## START Provided passage
For Sale: College of English

Ron Fischer
English
Western Montana College

Our students want the kind of education that will help make them marketable. Deborah Schaffer, in the winter issue of The Montana Professor reveals this concern for marketability when she argues that students need to master English grammar because "knowledge of these rules is looked at as a sign of education, which in turn is a highly valued, prestigious factor in employment and certain social situations"(4). I do not deny the necessary connection between the university and our consumer society, particularly in the training of professionals for their careers, yet we must be cautious about making the university into a mere employment agency that serves our consumer society. The best interests of our culture are not served by those who know and slavishly perform their tasks, those who conform to the rules, even language rules, and have as their highest goal a Philistine interest in serving the consumer culture.

We need to help our students develop their critical abilities, preserve their individuality, and achieve flexibility and adaptability. The student who has mastered the skills of writing can transcend those rules in innovative and creative ways, which begins in a small way the process of making consumer culture serve our best interests. For this reason, instructors must be critical about what ends their pedagogical approaches serve. I want to look at the grammatical, the cognitive, the self-expression, and the social-oriented methods of teaching writing to see how these pedagogical approaches serve or resist the pressure of consumerism.
## END Provided passage
Directive 1
From the essay on teaching writing, extract the passage starting at "We need to help" and ending at "pressure of consumerism.".
Directive 2
List the methods of teaching writing that the essay on teaching writing says it will examine.
## START Recorded data
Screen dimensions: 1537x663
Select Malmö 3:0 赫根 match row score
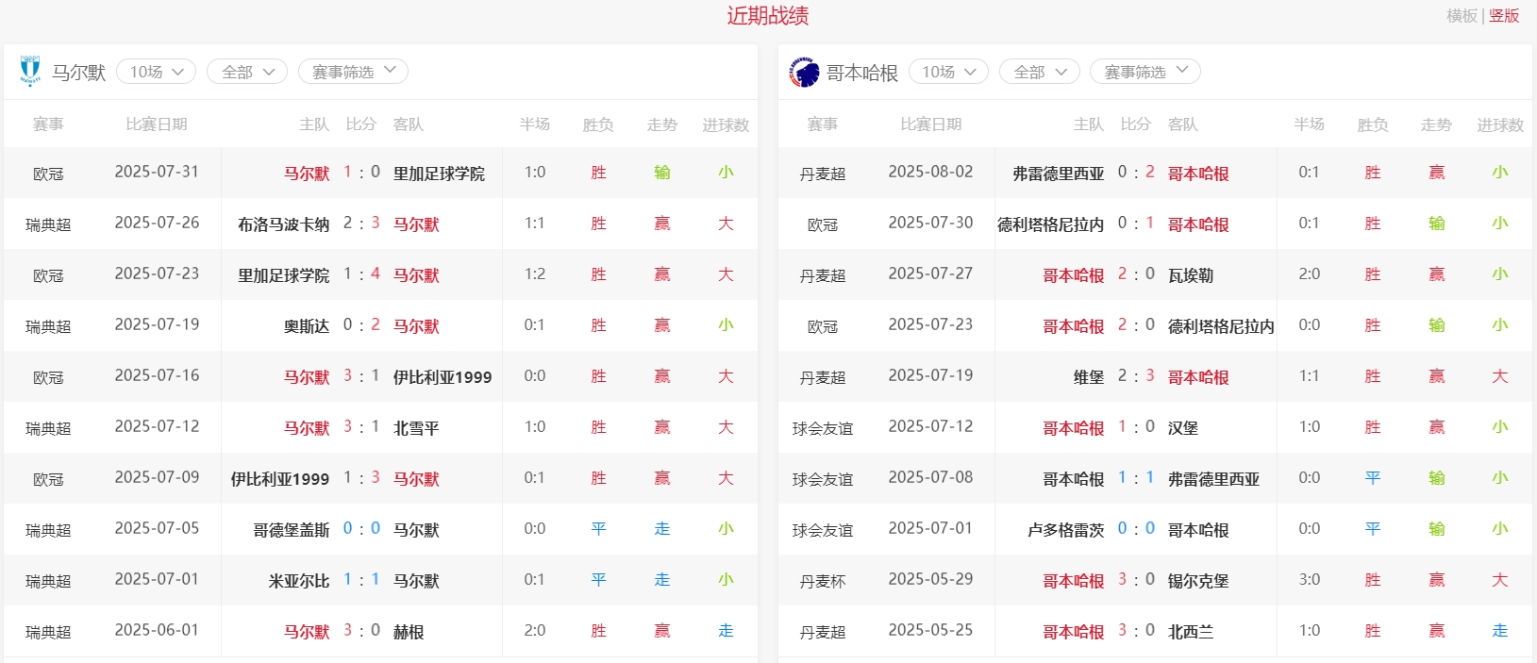pos(361,631)
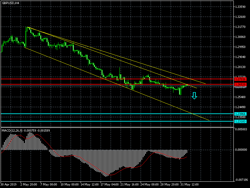Click the 7 May 08:00 time label
The image size is (250, 188).
(x=49, y=185)
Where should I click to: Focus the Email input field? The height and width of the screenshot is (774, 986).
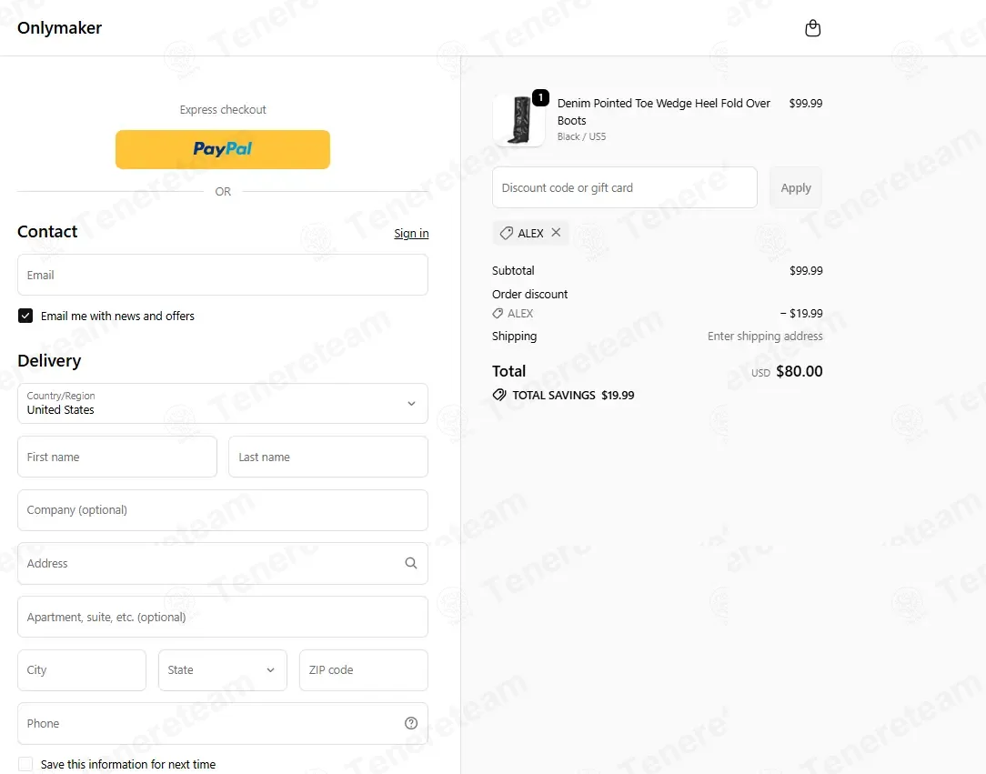coord(223,275)
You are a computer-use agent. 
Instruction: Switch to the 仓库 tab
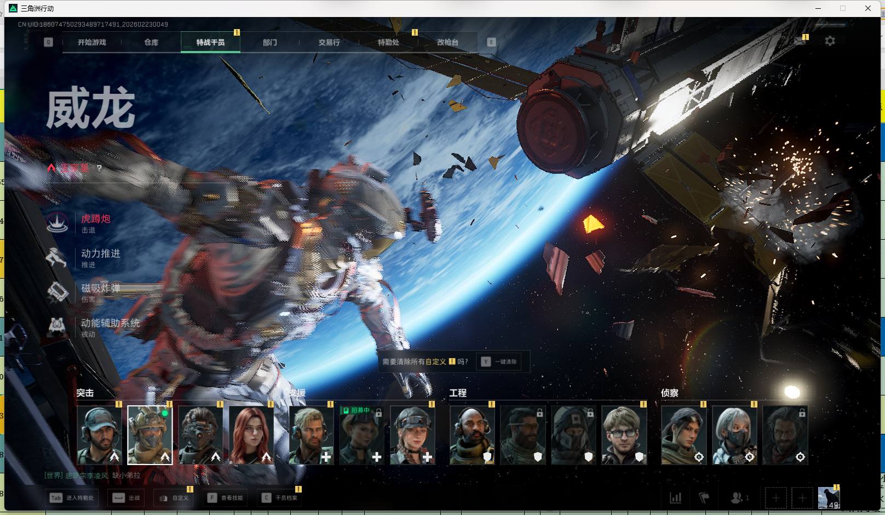151,42
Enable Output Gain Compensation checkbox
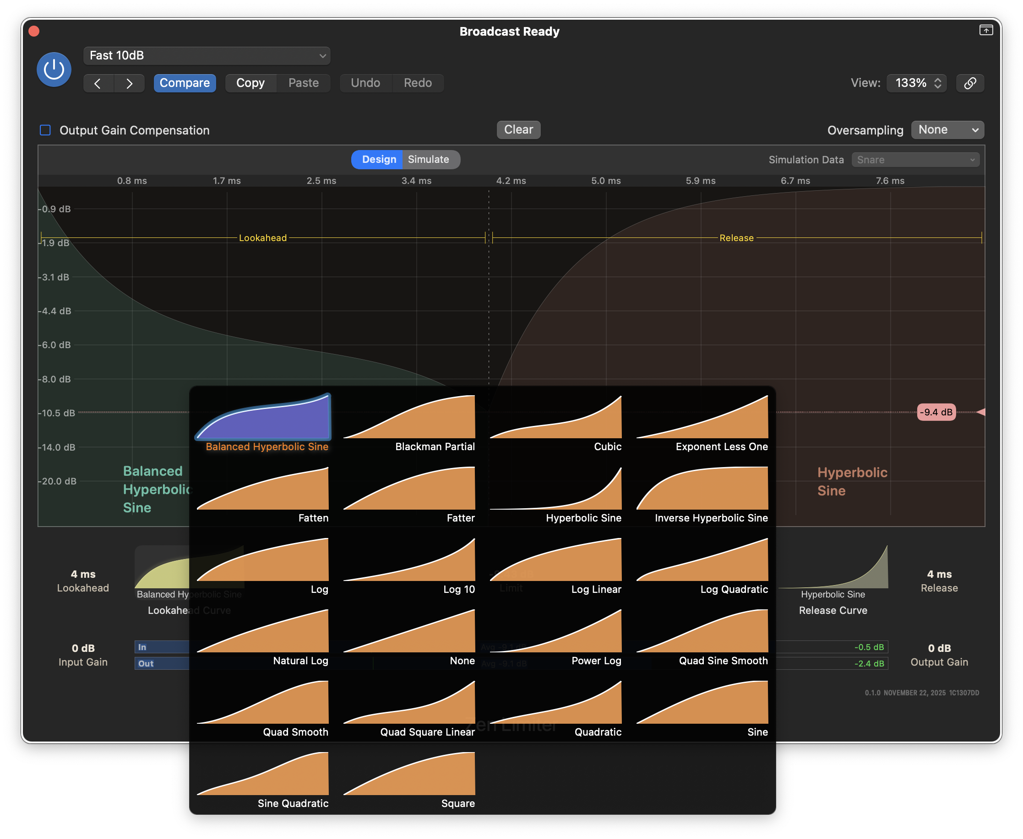Image resolution: width=1023 pixels, height=839 pixels. pos(45,130)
## END Recorded data
Right answer 1
We need to help our students develop their critical abilities, preserve their individuality, and achieve flexibility and adaptability. The student who has mastered the skills of writing can transcend those rules in innovative and creative ways, which begins in a small way the process of making consumer culture serve our best interests. For this reason, instructors must be critical about what ends their pedagogical approaches serve. I want to look at the grammatical, the cognitive, the self-expression, and the social-oriented methods of teaching writing to see how these pedagogical approaches serve or resist the pressure of consumerism.

Right answer 2
- Grammatical
- Cognitive
- Self-expression
- Social-oriented